実話であることを疑ってしまうほど、奇妙に狂ってしまい、神経がぶっとんでいる人々の繰り出す奇談、奇談、奇談のやま。
存在が不確かである霊関係の怪談集よりも、このような実際の人間に対する恐怖体験集は、首筋にじっとりと冷や汗をかくような、身近な恐怖を感じさせる。
とにかく、意味が分からないことがこわい。
なぜ、そんなことをするのだろう?と、いくら考えても分からない。
ふつうの人間では、考えもつかない奇行。凶行。そして、それがふいに、何の前触れも無く起こる恐怖。そして、結局犯人は捕まらない、事件は解決しない、という何とも言えない後味の悪さ・・・。

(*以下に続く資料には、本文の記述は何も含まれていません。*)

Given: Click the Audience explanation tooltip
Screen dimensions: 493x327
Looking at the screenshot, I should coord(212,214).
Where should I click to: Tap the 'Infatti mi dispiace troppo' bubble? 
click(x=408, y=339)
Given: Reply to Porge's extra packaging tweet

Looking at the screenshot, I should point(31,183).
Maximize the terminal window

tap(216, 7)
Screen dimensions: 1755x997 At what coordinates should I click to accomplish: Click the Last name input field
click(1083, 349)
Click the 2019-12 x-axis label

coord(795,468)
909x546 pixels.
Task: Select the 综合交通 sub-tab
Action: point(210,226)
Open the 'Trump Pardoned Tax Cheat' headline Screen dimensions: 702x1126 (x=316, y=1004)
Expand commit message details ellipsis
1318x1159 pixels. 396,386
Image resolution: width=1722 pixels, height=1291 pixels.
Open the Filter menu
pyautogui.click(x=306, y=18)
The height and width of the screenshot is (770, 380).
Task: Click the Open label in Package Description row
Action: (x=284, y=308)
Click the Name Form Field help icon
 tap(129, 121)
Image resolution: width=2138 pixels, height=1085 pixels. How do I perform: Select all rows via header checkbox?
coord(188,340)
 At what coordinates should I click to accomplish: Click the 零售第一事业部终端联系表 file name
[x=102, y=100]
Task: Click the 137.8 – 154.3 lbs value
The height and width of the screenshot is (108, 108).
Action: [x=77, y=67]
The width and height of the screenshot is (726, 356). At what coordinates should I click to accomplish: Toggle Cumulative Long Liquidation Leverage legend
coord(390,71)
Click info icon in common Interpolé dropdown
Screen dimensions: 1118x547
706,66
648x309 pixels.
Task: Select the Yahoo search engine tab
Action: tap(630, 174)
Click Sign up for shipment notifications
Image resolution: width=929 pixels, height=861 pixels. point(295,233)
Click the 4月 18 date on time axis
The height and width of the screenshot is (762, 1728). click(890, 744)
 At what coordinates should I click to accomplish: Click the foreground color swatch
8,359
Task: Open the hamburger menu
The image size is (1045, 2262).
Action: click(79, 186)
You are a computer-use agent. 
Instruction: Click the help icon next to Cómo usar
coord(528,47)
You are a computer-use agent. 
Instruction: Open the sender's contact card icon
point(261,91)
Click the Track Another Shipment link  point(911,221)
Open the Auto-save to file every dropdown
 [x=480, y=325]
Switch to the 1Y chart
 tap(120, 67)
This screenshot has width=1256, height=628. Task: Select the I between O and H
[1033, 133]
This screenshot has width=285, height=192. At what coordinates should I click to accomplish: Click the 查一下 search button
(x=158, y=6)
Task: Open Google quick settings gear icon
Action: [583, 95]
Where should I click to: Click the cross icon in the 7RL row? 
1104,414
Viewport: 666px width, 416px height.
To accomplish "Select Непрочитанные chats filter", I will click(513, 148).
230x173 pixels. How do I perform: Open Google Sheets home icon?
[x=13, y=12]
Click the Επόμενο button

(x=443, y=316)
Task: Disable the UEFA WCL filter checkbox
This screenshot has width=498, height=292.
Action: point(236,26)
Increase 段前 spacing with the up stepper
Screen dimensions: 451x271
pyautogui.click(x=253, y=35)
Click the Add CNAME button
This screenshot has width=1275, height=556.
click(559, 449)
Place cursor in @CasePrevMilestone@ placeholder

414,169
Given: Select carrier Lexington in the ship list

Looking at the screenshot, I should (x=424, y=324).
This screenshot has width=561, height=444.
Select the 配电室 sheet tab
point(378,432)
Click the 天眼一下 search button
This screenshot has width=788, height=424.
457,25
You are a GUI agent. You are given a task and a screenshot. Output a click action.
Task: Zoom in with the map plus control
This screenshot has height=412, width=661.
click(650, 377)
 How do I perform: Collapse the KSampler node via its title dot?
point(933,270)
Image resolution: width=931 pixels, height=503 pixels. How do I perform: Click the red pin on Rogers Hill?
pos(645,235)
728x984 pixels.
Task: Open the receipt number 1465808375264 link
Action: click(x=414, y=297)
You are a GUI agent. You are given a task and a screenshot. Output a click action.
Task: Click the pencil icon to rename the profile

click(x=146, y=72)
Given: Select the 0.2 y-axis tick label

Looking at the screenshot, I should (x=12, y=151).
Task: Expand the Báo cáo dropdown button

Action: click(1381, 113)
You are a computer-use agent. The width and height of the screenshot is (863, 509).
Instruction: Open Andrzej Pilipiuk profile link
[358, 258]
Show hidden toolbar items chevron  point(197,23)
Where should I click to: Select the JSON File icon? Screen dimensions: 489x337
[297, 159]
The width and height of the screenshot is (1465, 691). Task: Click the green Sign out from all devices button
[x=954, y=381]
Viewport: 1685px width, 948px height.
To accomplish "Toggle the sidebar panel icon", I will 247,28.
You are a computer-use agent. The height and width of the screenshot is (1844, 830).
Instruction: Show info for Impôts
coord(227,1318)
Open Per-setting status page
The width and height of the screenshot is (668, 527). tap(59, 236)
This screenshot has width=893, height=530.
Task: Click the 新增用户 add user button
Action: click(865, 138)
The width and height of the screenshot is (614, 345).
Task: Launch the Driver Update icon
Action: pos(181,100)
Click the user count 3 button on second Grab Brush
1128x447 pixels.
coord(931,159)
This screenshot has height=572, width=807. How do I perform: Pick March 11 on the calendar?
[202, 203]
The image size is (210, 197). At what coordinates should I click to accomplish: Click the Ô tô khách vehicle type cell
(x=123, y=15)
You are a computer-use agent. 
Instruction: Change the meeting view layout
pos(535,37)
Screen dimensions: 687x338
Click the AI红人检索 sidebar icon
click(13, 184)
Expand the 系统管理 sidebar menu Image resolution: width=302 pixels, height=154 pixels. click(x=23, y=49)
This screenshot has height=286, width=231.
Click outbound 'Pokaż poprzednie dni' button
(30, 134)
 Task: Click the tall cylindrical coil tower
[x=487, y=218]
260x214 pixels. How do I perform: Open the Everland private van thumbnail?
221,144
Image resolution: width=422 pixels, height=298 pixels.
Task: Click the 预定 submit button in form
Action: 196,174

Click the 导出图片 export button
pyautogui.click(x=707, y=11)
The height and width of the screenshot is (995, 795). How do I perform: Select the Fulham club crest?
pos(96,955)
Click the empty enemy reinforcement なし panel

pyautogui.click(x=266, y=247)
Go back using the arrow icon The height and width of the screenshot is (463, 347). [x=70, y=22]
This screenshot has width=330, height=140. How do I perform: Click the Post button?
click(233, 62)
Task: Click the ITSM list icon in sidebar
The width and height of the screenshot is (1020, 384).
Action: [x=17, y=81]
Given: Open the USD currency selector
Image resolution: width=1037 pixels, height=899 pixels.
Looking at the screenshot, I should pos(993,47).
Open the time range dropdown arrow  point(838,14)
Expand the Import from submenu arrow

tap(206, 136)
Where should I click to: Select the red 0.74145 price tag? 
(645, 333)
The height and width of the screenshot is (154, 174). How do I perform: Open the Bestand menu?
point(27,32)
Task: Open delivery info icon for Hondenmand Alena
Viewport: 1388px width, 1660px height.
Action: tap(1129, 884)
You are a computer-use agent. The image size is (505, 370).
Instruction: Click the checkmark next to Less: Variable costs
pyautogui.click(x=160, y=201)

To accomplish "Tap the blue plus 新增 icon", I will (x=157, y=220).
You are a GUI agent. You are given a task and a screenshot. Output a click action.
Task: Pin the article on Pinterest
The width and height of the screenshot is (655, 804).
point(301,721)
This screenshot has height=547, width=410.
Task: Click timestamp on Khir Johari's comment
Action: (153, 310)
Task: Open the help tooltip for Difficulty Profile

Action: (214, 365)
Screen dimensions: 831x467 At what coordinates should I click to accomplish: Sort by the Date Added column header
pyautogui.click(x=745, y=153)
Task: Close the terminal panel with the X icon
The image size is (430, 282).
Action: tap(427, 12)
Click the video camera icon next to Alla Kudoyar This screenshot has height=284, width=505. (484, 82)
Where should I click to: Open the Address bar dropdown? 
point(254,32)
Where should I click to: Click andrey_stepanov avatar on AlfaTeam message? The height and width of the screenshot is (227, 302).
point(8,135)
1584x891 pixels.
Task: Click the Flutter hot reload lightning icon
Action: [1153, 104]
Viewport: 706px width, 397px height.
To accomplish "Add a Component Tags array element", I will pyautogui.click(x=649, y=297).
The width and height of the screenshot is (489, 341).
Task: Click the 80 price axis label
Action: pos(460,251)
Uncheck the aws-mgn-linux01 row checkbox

この種の恐怖は凄いですね。おもしろかったと言えば、おもしろかったです。
しかし、恐怖もの慣れしていない人の場合、自分の身につまされるような、あまりにも「痛い」描写(本文中には目を覆いたくなるような残虐な行為が描かれている)や、忌み嫌われる蟲たち(ゴキブリやウジ)への拒否反応が出てしまうのではないかな?と思ったので星3つで。
それくらい、強烈な本でした。心して、手にとってください。